On Mon, Apr 12, 2010 at 4:19 PM, Travis Oliphant <oliphant@enthought.com> wrote:

On Apr 11, 2010, at 4:17 PM, Sebastian Walter wrote:

>
> Ermm, the reply above is quite poor, sorry about that.
> What I meant to say is the following:
>
> If there is going to be a discussion about creating a pure C numpy
> library I'd like to join ;)

Great.   I would really like to get the discussion going.   In an
ideal world we can finish any kind of significant re-factoring in time
for SciPy this year.    It actually feels like the kind of thing that
can motivate NumPy 2.0 a bit better.

It sounds to me like nobody will be opposed as long as there is
continuity to the project and current code still works without
disruption (i.e. the current C-API for Python extensions is available).

I am interested in re-factoring in such a way to create minimal impact
on current NumPy C-API users, but improve maintainability going
forward and the ability for other projects to use NumPy.


My own thoughts were to have a lowlevel 'loop' library that worked with strided memory, and an intermediate level above that for buffer objects.
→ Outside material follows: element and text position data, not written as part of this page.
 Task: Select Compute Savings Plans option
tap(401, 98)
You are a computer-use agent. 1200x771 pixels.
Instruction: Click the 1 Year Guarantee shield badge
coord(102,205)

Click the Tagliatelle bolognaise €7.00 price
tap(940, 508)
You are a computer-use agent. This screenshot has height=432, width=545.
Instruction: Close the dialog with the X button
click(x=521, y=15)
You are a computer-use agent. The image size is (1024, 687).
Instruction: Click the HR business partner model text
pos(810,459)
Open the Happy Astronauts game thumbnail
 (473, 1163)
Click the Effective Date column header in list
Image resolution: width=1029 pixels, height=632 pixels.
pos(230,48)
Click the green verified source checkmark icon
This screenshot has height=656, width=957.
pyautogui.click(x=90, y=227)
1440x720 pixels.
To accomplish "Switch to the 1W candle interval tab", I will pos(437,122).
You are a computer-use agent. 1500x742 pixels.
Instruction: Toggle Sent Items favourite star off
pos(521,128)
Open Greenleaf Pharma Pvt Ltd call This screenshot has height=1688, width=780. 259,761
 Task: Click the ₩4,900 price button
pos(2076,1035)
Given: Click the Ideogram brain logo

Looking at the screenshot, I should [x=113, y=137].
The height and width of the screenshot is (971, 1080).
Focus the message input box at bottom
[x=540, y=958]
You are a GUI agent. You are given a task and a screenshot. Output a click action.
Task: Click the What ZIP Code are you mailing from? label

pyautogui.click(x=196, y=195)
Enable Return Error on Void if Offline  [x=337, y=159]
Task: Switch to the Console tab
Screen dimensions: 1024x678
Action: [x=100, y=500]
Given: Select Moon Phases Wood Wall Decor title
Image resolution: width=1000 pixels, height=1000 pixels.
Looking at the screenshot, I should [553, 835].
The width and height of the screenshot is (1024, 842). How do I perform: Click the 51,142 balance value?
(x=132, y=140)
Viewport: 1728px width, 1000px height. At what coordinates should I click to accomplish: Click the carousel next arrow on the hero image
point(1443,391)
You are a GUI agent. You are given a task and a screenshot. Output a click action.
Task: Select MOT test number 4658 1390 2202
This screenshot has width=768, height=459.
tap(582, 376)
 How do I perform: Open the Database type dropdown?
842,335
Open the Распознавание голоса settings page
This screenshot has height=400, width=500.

Numpy ufuncs would be a level above that and implement policy type things like casting, kinds, etc.

Then there is the lowlevel c-library for the functions. I don't think we should aim at duplicating commonly available functions like sin and exp, but rather that subset that are sometimes unavailable. In particular, I would like to get away from having to use double versions of functions instead of type specific versions.